# Problem statement
With the pictures set aside, reproduce each entry precisely as it reads.

# Screenshot grounding data
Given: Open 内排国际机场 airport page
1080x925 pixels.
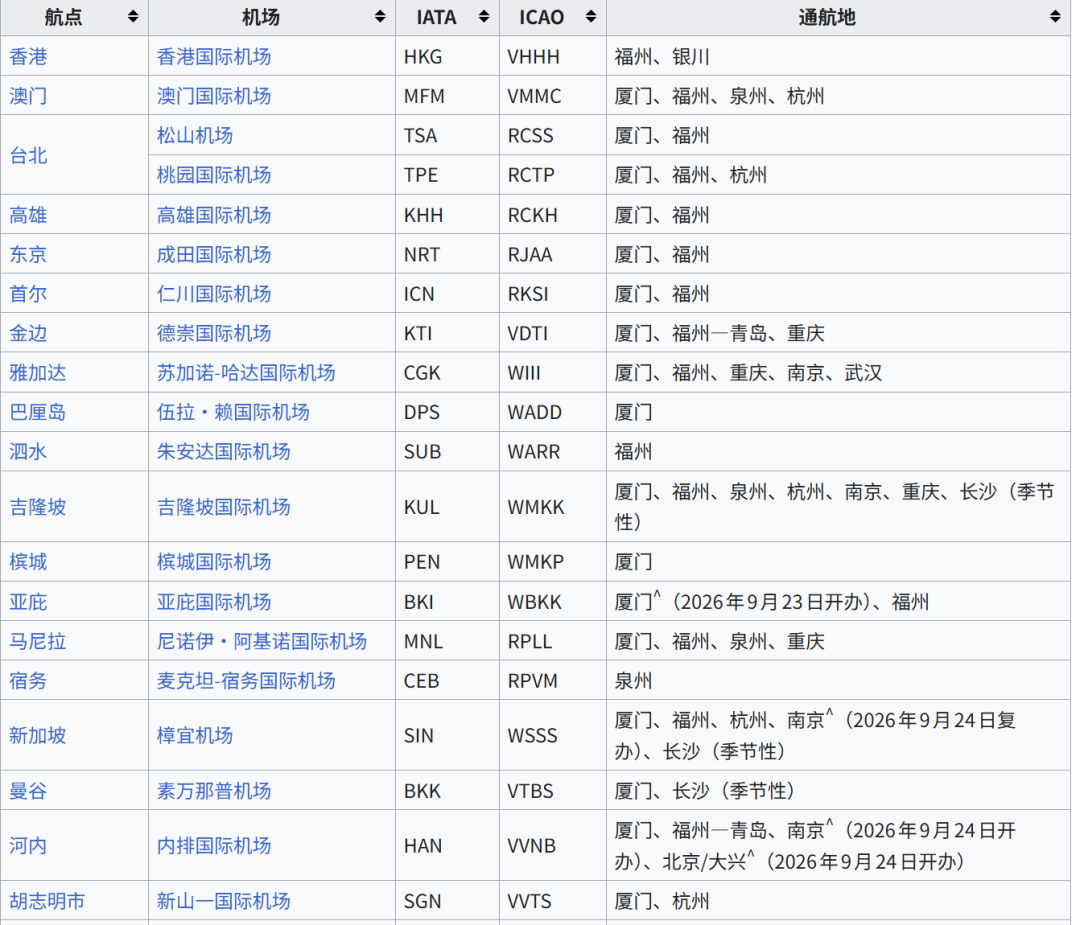Looking at the screenshot, I should (x=214, y=846).
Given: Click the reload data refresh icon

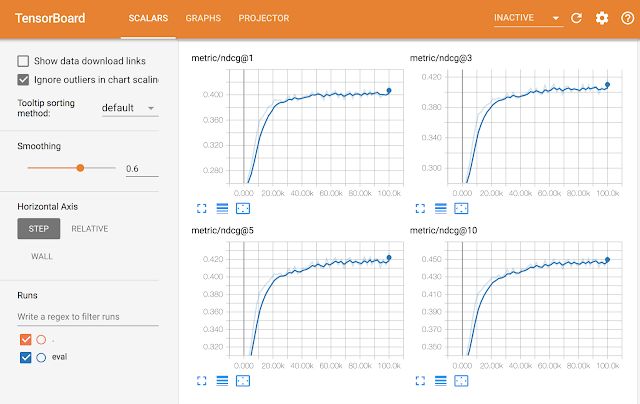Looking at the screenshot, I should click(x=576, y=18).
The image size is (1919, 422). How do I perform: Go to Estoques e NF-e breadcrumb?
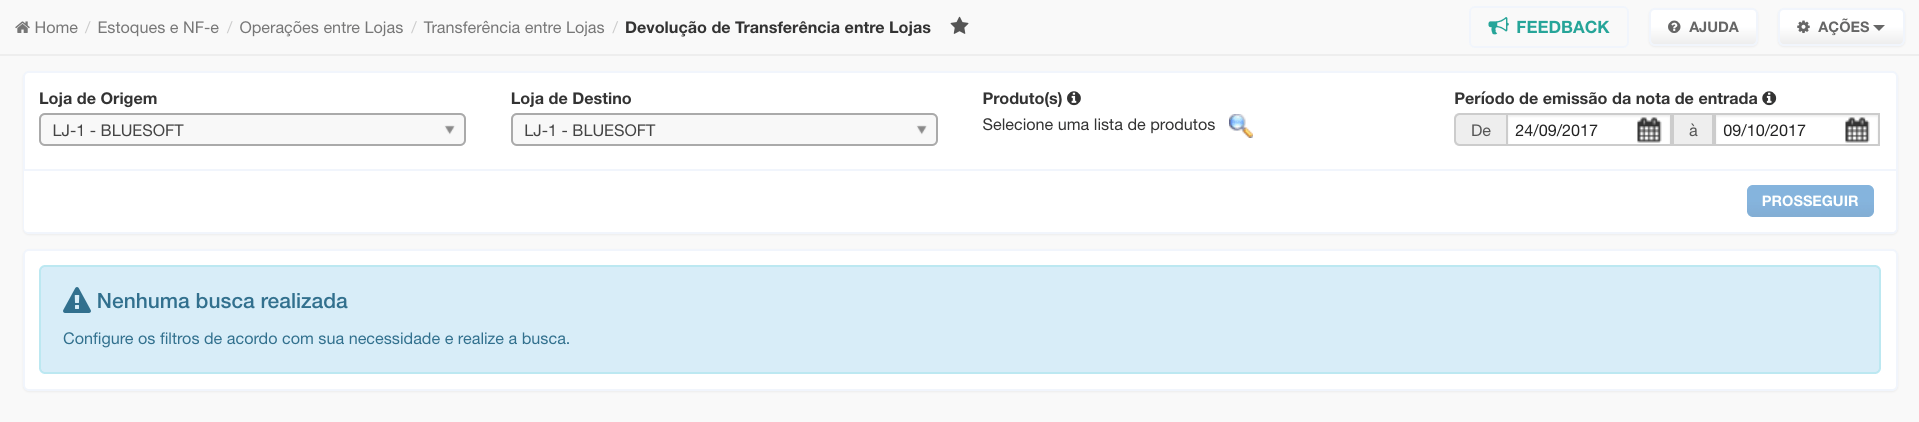coord(158,27)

# Solution for this problem
Given: Open 内排国际机场 airport page
1080x925 pixels.
Looking at the screenshot, I should (x=214, y=846).
Given: Click the reload data refresh icon

Looking at the screenshot, I should click(x=576, y=18).
The image size is (1919, 422). How do I perform: Go to Estoques e NF-e breadcrumb?
coord(158,27)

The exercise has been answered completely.